▶ **Aim**:
List every line of the data below that contains the word "icons".

* * * * *

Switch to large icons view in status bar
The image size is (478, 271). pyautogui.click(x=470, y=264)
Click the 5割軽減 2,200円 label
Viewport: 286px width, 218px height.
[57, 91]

* * * * *

▶ **Answer for the task**:
Switch to large icons view in status bar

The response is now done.